Ben W. shares his remarkable journey from English cavalry officer and steeplechase jockey to prisoner to long-term sobriety, with his trademark irreverent humor and blunt honesty. Sober since December 12, 1970, he describes growing up with horses and privilege, receiving a silver flask from his father at 13, and drinking his way through a military career until he landed in a maximum security penitentiary where someone handed him the Big Book. He read it in a day and went on his first 12th-step call the very next morning — walking the prison exercise yard and telling a fellow inmate named Ralph that if they joined AA, they'd never have to come back.

Ben hammers home that this program is about action, not theory, and doing it wrong beats standing by the graves of people who insisted on doing it right. He openly mocks the "90 meetings in 90 days" idea — he got to fewer than nine meetings his first 90 days because the nearest one was 18 miles away with no car — and insists the rewards of 12th-step work are directly proportional to the inconvenience suffered. He drove 400 miles round-trip to speak to six men in orange jumpsuits at a conservation camp, and witnessed the warden — his sober litter mate — holding hands with inmates during the Lord's Prayer.

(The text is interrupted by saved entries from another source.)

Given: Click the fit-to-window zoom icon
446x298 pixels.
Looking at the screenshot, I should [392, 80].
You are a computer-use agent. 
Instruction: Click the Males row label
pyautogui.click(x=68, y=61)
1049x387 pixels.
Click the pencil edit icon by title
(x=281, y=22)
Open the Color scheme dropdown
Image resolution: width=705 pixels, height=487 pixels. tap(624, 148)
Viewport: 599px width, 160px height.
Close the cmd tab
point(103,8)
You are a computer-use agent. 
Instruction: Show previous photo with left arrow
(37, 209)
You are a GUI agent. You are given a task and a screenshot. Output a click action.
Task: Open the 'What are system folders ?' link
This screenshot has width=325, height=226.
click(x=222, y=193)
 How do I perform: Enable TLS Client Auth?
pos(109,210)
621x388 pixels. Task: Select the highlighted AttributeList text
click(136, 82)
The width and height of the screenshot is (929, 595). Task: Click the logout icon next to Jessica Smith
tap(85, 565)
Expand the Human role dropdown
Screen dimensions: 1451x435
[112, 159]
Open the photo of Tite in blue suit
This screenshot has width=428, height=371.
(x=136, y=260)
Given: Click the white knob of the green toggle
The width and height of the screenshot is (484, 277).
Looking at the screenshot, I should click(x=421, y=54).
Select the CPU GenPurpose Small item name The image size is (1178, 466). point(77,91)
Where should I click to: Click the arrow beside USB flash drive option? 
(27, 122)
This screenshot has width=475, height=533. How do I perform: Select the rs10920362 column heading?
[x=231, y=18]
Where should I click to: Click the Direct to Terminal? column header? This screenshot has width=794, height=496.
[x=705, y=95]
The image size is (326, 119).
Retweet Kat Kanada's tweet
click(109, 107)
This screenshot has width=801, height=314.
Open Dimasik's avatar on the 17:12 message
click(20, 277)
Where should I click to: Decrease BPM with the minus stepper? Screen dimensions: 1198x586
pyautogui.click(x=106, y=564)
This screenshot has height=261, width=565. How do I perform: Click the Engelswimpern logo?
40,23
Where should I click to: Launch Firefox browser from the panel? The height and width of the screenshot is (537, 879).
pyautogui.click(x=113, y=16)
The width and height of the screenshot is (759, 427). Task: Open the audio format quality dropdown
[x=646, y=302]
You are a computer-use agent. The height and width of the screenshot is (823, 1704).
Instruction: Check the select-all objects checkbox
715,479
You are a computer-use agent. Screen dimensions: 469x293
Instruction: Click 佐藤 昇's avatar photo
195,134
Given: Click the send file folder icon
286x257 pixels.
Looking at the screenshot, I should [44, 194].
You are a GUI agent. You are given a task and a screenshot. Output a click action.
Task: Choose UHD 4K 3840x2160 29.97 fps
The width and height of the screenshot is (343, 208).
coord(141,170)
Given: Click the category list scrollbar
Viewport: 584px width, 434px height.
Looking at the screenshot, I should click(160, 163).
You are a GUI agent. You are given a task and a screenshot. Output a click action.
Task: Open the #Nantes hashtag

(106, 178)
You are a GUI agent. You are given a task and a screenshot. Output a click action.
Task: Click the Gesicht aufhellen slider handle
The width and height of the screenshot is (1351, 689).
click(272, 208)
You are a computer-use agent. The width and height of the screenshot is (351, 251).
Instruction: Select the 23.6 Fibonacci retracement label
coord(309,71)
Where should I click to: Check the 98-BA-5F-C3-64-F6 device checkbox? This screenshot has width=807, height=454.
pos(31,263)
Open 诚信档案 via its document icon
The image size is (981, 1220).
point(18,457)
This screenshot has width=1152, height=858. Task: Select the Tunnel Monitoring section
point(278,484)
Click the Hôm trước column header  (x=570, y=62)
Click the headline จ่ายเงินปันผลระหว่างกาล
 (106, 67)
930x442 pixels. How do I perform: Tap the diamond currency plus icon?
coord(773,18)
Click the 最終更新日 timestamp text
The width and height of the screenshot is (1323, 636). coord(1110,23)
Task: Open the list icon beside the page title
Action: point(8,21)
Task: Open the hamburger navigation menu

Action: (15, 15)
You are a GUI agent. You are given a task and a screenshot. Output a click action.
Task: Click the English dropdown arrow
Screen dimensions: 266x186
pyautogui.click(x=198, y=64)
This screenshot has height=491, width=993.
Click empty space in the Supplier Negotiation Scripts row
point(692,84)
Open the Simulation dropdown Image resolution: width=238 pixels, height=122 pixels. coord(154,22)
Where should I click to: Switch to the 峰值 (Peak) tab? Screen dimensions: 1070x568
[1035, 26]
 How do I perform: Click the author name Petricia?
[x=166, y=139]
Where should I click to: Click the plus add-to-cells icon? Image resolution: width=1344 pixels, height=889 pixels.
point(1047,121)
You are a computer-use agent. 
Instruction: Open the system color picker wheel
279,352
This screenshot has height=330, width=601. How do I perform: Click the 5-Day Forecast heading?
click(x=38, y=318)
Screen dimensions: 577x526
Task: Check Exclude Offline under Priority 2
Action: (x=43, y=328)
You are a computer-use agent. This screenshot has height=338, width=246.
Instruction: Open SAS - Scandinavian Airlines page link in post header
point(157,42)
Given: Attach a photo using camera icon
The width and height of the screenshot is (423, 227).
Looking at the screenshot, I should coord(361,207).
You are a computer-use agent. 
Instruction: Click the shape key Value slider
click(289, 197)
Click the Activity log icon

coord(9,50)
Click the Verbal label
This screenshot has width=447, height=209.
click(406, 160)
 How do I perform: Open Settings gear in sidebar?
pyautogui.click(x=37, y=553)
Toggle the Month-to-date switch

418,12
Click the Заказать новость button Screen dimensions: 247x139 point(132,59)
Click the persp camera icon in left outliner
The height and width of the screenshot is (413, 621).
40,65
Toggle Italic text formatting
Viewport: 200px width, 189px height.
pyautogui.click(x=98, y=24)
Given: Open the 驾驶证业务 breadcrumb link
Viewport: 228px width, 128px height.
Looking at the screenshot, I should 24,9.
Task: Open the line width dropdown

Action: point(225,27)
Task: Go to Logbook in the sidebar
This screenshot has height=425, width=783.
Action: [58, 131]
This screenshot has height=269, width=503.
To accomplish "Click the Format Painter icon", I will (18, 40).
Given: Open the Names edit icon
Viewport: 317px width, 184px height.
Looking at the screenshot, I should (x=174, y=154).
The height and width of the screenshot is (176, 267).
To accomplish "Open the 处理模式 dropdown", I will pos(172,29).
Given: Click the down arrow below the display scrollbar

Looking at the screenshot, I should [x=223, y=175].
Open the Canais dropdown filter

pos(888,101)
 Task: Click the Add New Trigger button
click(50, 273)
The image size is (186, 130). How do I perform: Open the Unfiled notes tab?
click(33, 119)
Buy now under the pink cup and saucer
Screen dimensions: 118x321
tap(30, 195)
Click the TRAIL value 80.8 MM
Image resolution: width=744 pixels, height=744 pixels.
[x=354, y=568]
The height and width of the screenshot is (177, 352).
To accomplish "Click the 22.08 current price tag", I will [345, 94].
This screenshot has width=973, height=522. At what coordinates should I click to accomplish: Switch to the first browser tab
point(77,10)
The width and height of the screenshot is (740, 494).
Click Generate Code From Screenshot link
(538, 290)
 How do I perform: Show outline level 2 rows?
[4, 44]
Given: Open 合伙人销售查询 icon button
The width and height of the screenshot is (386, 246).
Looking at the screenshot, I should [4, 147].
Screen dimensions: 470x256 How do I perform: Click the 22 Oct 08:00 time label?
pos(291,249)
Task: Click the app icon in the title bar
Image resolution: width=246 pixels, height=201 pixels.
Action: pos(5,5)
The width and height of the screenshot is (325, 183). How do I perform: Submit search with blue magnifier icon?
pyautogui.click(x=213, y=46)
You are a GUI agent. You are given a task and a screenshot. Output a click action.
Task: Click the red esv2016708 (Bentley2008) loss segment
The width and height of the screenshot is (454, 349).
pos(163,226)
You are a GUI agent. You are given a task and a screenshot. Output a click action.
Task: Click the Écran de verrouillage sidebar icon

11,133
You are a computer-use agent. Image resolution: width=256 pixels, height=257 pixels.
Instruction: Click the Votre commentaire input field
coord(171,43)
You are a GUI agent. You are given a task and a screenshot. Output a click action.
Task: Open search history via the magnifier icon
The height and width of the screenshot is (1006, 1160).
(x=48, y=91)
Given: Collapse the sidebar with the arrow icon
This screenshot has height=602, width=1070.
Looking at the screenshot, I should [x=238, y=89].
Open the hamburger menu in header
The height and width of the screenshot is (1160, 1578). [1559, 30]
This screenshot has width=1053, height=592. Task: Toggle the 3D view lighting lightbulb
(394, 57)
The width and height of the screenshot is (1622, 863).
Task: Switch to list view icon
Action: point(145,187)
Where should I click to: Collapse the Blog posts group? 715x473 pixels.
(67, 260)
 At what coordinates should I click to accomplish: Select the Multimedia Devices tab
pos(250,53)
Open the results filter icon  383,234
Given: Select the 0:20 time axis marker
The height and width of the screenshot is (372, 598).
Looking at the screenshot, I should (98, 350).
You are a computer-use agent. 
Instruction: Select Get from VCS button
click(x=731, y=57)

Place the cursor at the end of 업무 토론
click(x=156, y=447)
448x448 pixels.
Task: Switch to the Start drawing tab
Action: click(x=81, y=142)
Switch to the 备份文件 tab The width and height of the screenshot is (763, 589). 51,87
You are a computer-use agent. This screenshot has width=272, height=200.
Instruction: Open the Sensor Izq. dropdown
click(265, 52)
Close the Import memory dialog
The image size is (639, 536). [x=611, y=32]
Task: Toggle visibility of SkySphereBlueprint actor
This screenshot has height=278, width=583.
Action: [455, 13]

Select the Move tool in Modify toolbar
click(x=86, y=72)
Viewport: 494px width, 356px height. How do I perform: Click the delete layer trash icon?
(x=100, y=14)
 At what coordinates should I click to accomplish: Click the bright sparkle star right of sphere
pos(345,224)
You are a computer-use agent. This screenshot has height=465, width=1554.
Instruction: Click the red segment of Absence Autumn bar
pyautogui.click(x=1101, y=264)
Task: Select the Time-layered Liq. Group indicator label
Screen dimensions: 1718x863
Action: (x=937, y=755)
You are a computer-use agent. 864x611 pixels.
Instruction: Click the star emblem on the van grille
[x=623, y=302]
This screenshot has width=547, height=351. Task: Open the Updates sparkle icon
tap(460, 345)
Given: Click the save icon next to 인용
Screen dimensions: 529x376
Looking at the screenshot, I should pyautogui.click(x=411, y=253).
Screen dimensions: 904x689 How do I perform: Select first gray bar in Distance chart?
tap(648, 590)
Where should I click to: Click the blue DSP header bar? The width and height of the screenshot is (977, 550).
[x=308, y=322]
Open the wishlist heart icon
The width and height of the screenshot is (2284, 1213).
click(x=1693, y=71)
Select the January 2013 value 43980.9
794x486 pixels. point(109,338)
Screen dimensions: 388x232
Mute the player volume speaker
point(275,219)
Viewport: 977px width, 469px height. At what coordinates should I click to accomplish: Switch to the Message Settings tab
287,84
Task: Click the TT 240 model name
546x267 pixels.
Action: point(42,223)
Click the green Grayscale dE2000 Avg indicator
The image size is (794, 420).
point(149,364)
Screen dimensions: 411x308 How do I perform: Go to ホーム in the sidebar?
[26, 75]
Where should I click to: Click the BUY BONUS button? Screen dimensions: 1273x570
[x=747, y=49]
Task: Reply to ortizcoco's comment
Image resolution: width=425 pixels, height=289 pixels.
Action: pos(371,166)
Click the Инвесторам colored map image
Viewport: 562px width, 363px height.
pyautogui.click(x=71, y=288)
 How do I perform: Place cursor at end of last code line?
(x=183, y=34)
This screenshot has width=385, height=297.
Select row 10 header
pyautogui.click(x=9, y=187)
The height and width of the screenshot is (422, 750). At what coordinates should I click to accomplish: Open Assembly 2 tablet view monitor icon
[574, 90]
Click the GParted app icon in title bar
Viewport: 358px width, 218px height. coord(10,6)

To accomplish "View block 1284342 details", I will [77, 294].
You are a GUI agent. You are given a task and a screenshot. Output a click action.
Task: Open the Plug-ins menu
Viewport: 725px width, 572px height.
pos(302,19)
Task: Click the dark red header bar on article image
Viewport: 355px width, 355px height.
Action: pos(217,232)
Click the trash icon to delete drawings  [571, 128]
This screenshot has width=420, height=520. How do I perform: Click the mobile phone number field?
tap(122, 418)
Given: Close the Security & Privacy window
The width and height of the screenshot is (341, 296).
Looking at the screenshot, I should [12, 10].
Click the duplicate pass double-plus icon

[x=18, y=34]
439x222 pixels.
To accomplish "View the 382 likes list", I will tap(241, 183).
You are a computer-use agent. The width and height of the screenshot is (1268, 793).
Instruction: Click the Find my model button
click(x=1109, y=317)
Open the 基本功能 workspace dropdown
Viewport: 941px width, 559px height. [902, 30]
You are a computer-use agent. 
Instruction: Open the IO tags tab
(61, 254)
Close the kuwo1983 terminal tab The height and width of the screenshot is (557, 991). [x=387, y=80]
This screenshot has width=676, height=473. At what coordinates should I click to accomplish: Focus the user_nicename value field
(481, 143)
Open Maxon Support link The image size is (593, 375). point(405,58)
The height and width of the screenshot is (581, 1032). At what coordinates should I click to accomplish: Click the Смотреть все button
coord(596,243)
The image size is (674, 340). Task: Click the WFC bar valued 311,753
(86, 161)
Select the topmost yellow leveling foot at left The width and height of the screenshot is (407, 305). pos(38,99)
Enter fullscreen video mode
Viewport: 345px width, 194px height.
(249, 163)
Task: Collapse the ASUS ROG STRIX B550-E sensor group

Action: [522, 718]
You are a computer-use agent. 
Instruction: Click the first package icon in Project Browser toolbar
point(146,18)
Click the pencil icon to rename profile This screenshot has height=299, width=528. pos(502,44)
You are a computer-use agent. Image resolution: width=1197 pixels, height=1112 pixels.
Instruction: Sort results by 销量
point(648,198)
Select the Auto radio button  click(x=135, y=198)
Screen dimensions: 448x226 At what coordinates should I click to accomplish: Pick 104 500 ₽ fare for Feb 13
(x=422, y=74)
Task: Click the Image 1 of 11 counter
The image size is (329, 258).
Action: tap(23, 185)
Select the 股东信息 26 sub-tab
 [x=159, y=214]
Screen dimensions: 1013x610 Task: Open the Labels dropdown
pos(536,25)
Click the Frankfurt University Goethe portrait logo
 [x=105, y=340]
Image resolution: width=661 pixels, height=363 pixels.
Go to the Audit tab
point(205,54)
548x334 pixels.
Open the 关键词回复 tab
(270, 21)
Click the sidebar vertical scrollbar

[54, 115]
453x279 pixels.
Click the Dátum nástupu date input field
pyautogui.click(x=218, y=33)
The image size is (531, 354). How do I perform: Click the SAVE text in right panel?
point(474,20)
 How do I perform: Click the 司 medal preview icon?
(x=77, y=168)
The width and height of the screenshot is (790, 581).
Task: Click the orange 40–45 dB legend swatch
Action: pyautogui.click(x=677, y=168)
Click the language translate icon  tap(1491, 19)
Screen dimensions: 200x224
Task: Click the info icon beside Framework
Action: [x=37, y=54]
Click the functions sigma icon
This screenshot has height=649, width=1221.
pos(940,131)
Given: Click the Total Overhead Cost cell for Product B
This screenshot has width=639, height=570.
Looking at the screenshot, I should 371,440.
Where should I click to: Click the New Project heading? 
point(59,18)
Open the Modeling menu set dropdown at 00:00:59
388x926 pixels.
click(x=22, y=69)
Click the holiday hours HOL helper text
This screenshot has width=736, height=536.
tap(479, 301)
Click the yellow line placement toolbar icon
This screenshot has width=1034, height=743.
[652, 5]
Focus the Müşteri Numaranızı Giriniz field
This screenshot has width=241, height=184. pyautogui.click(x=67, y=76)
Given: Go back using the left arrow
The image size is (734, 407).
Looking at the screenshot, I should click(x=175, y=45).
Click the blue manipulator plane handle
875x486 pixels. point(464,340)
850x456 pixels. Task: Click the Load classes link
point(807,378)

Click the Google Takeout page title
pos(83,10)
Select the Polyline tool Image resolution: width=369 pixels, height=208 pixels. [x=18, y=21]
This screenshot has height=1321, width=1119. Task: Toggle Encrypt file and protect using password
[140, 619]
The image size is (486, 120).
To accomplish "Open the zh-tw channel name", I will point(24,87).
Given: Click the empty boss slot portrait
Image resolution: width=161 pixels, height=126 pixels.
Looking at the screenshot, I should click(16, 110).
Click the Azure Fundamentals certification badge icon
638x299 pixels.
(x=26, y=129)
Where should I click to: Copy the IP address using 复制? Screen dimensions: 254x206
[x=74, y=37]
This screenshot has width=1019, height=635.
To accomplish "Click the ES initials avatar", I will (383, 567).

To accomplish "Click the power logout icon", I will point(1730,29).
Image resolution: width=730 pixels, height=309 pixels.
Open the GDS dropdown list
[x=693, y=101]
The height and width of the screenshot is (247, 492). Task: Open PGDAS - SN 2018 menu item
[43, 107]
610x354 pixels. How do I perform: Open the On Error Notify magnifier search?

His stories are vivid and specific: his girlfriend passing out drunk on the police station floor during his first public information call, a man named Carson with 16 years sober calling from a payphone outside a liquor store, getting a 9th-step call about making amends for killing two people while being wheeled into surgery for a pacemaker. He challenges the room on the 4th step, pointing out that six relapsed sponsees with 10+ years sober had never shown anyone else how to do the inventory — and that anyone who has done the 4th step but isn't teaching it is on borrowed time.

Ben closes with the story of a 12th-step call on a very drunk man named Ed, whose savage dachshund inexplicably licked Whitey's fingers instead of biting — and because the dog didn't bite, Ed was standing on his porch the next night ready for his first meeting. Ten years later he was sober in Carson City. Ben's message is clear: go on the call, go with somebody or without, but just make sure the dog doesn't bite you.